After releasing Project A-ko on DVD in its original widescreen video format, Central Park Media later released a "Collector's Series" version in 2002, which features remastered video and coloring, a large number of A-ko related extras, commentary and interviews by many of the Project A-ko staff, and a free Project A-ko soundtrack CD. Central Park Media has released the three OVA sequels in a single-disc DVD collection, Project A-ko: Love and Robots.

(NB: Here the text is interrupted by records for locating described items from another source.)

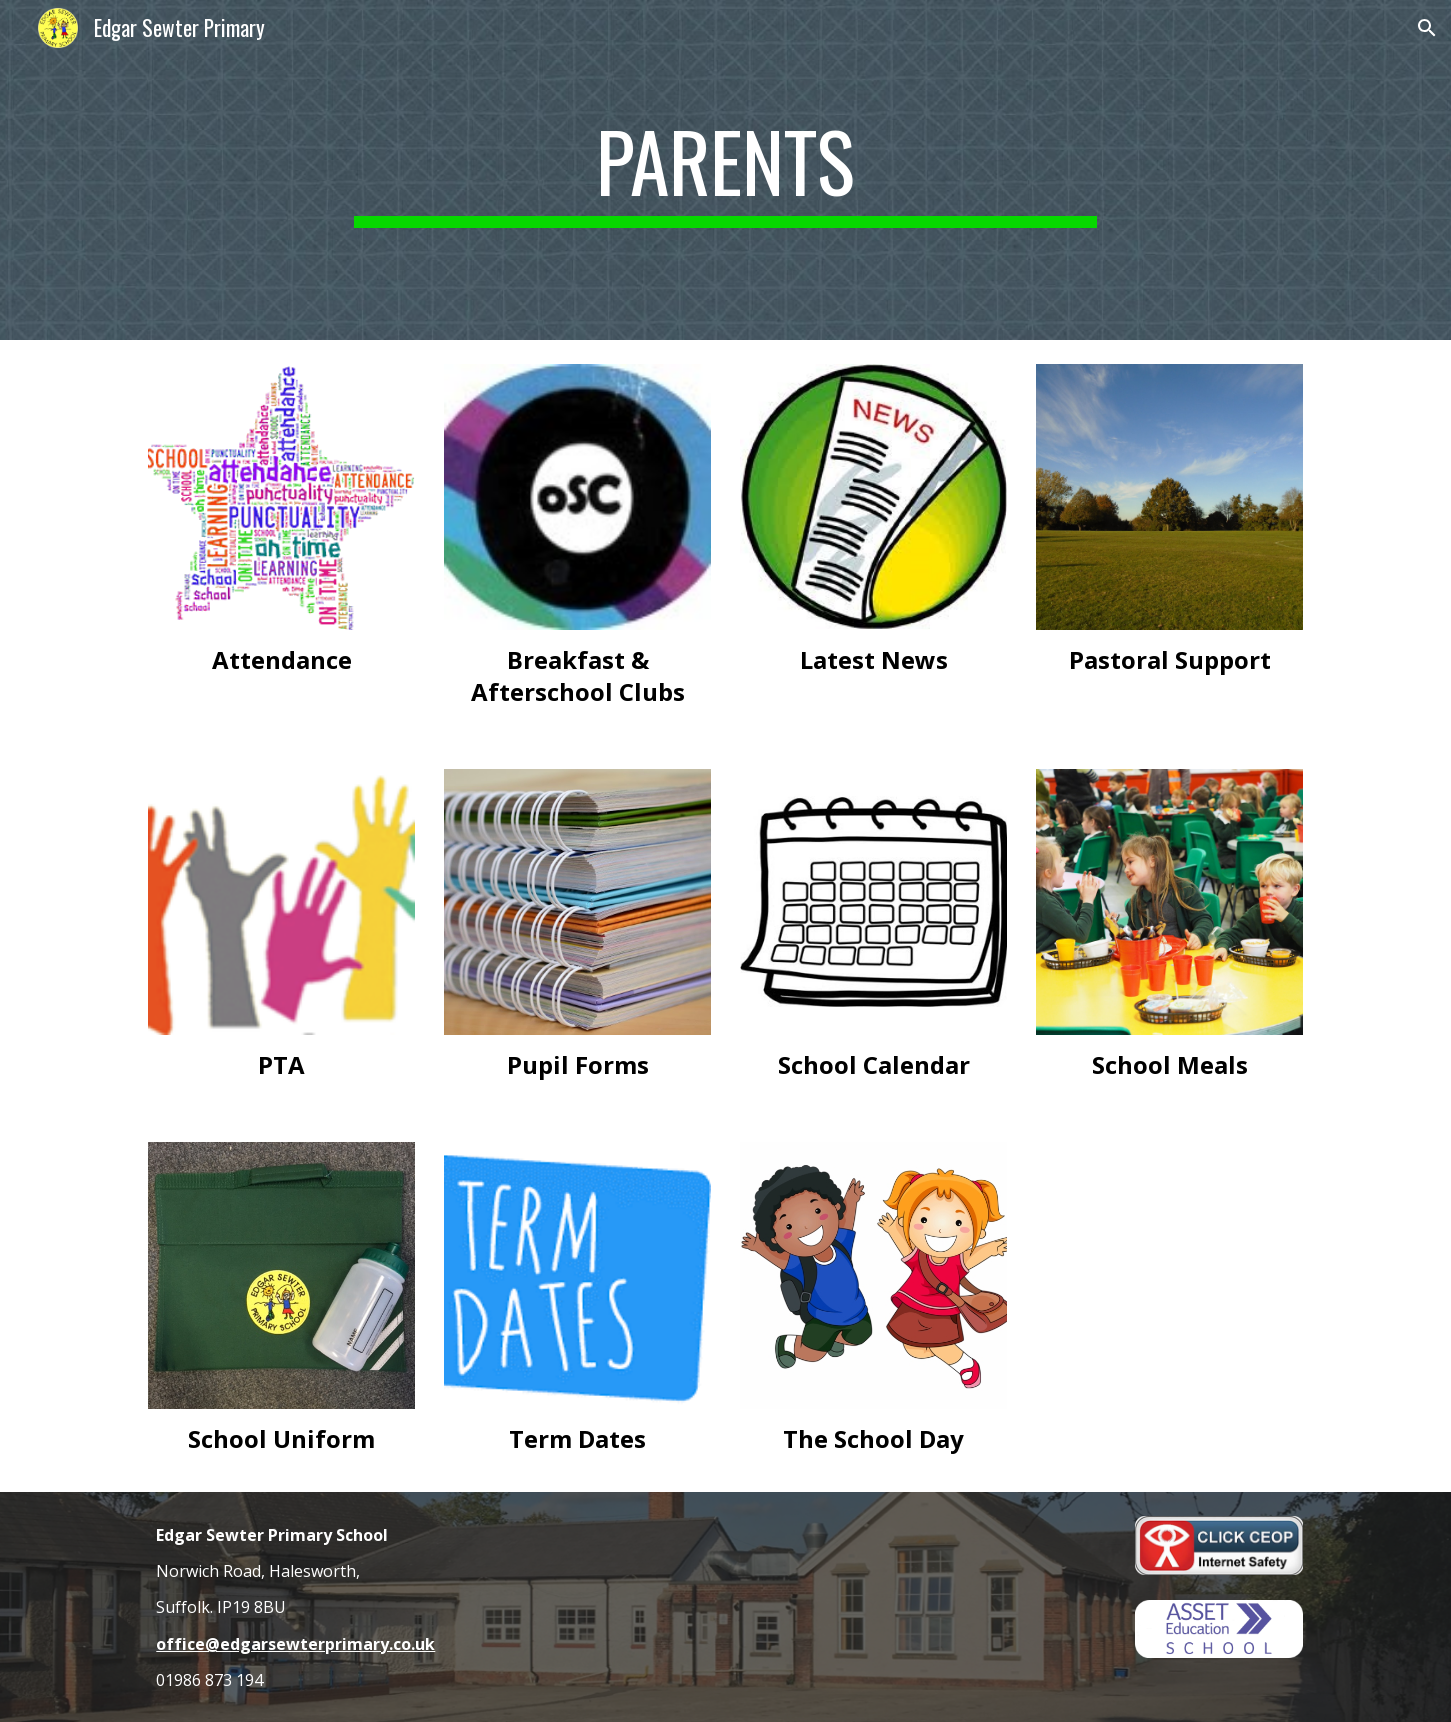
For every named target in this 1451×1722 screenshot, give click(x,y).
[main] (726, 170)
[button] (1427, 28)
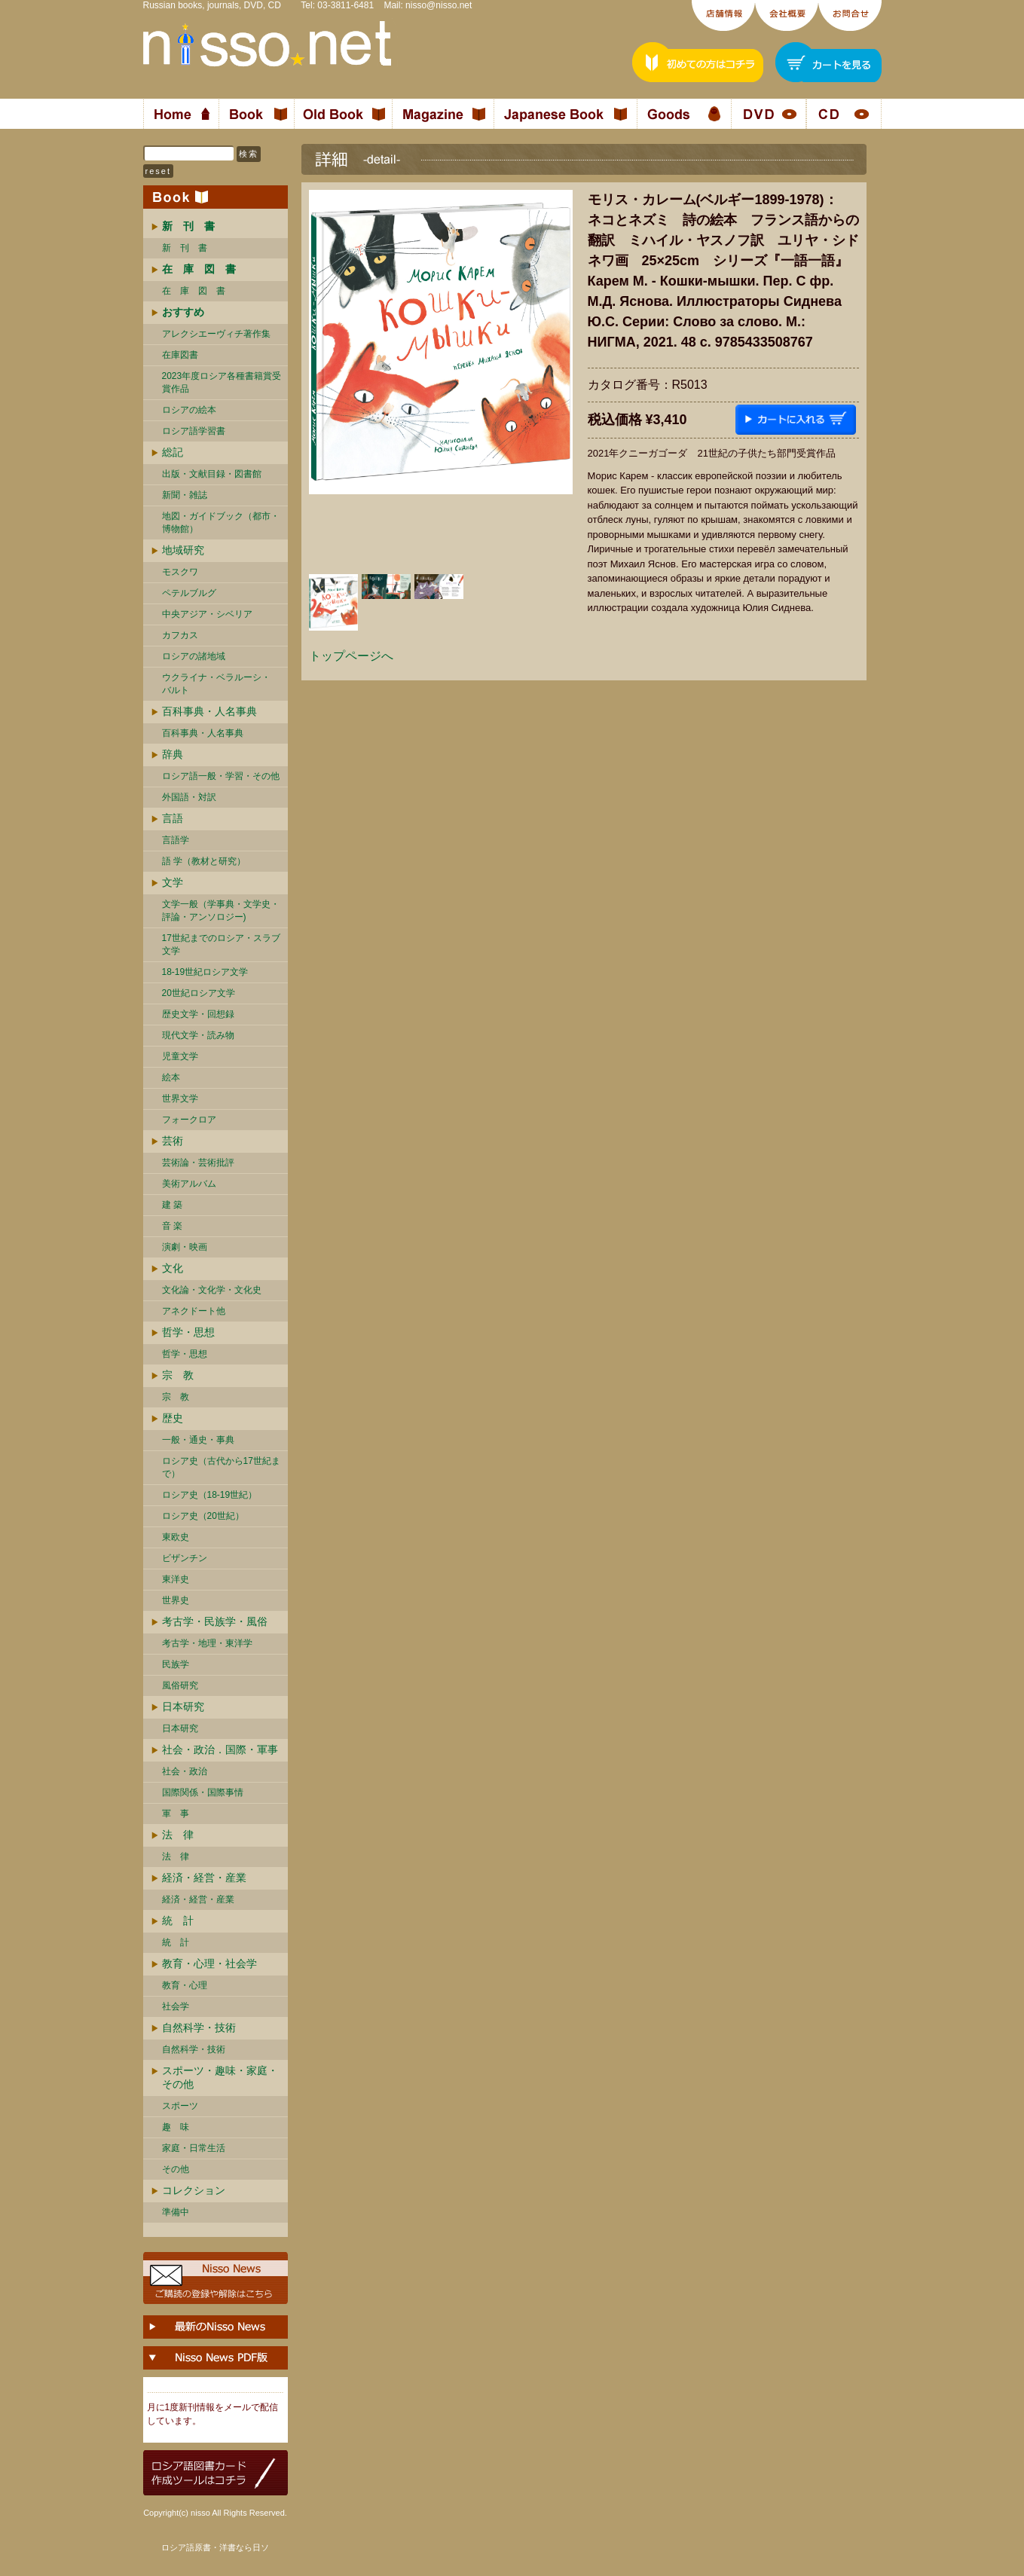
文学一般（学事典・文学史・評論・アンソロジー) (221, 910)
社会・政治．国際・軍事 (220, 1749)
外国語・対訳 (189, 797)
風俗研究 (180, 1685)
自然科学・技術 (199, 2027)
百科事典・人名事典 (209, 711)
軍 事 (175, 1813)
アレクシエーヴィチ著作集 (216, 333)
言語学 (175, 840)
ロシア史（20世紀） (203, 1516)
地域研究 (183, 550)
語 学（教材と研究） (204, 861)
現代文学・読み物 (198, 1035)
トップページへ (351, 655)
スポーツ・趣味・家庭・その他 (220, 2077)
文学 (172, 882)
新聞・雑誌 (184, 495)
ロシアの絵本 (189, 410)
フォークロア (189, 1119)
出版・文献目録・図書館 (211, 474)
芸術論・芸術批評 (198, 1162)
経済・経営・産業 (204, 1878)
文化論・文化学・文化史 (211, 1290)
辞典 (172, 754)
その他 (175, 2169)
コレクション (193, 2190)
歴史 (172, 1418)
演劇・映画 (184, 1247)
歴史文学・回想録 (198, 1014)
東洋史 (175, 1579)
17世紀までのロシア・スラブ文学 (221, 944)
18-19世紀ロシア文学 (205, 972)
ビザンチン (184, 1558)
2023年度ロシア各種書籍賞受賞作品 (222, 382)
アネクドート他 (193, 1311)
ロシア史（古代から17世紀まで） (221, 1467)
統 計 (178, 1920)
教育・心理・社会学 (209, 1963)
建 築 (172, 1204)
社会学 (175, 2006)
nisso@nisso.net (438, 5)
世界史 (175, 1600)
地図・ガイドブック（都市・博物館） (221, 522)
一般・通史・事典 (198, 1440)
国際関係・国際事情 (202, 1792)
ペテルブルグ (189, 593)
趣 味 (175, 2127)
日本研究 (183, 1707)
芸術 (172, 1141)
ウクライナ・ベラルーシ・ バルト (216, 683)
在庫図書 (180, 355)
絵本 (171, 1077)
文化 (172, 1268)
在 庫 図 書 (193, 291)
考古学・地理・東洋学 (207, 1643)
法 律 (178, 1835)
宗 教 (178, 1375)
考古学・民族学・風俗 (214, 1621)
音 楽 (172, 1226)
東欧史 (175, 1537)
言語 (172, 818)
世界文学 (180, 1098)
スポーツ (180, 2106)
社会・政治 (184, 1771)
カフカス (180, 635)
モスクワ (180, 572)
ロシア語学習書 (193, 431)
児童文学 (180, 1056)
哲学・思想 (188, 1332)
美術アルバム (189, 1183)
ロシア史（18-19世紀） (210, 1495)
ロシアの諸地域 (193, 656)
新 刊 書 (184, 248)
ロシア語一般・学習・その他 (221, 776)
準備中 (175, 2212)
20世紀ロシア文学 (198, 993)
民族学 (175, 1664)
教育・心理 (184, 1985)
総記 (172, 452)
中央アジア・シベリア (207, 614)
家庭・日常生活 (193, 2148)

In May 2011, Eastern Star released a newly remastered R1 Project A-ko DVD. It contains many of the extras of the original CPM release, minus the soundtrack CD. Discotek Media released the film on Blu-ray in December 2021. Originally, the footage for the film was to be sourced from the laserdisc release using the Domesday Duplicator to capture the footage at a higher quality than previous releases, with a technology called AstroRes being used to upscale the footage and restore it to a higher quality. The film was instead sourced from the original 35mm film negatives, which were previously thought lost. The film negatives had been stored in a film laboratory but a clerical error had resulted in confusion as to where it was.

== Reception ==
The film has largely been praised by reviewers who consider it a classic for fans of Japanese anime. The film is considered to be a cult film in the west. The film's humor was praised, with Max Autohead from Hyper magazine saying that the film hits with its "cheesy" humor. Reviewer Joe Bob Briggs praised the film, citing the more adult subject matter compared to Saturday morning cartoons and crazy action, giving it four out of four stars. He placed the film alongside others such as Gunbuster and Dominion: Tank Police which feature scantily clad women in science fiction adventures causing a lot of mayhem. J-Fan praised the English dub and called it one of the best dubs from Manga Entertainment and a "near perfect" example of the genre.

GameFan writer Shidoshi considers the film a "must see" film for any serious anime fan, saying it rises above being a mere parody and stands on its own as a work. He also says that it is the best film in the series, with the sequels being the sort of work that the film set out to mock.

Game Zone magazine commented that the film is low on violence, but high on humor and girly fight scenes.

Writer James Swallow in Anime FX praised the film's action and humor, and said that Project A-ko and its sister OAVs were an archetype of the genre.

==Sequels==
Project A-ko spawned a series of sequels which were original video animation (OVA) starting with Plot of the Daitokuji Financial Group in 1987, followed by Cinderella Rhapsody in 1988 and then FINAL in 1989. After this original series, a spin-off entitled A-ko the Vs (1990) was created and released in the OVA format. In this two-part series (a "Gray side" and "Blue side"), A-ko and B-ko are partners who hunt monsters in an extraterrestrial environment, with no relationship to the previous series. Central Park Media released it as Project A-ko: Uncivil Wars. The film also spawned an American produced comic series, and a tabletop role playing game.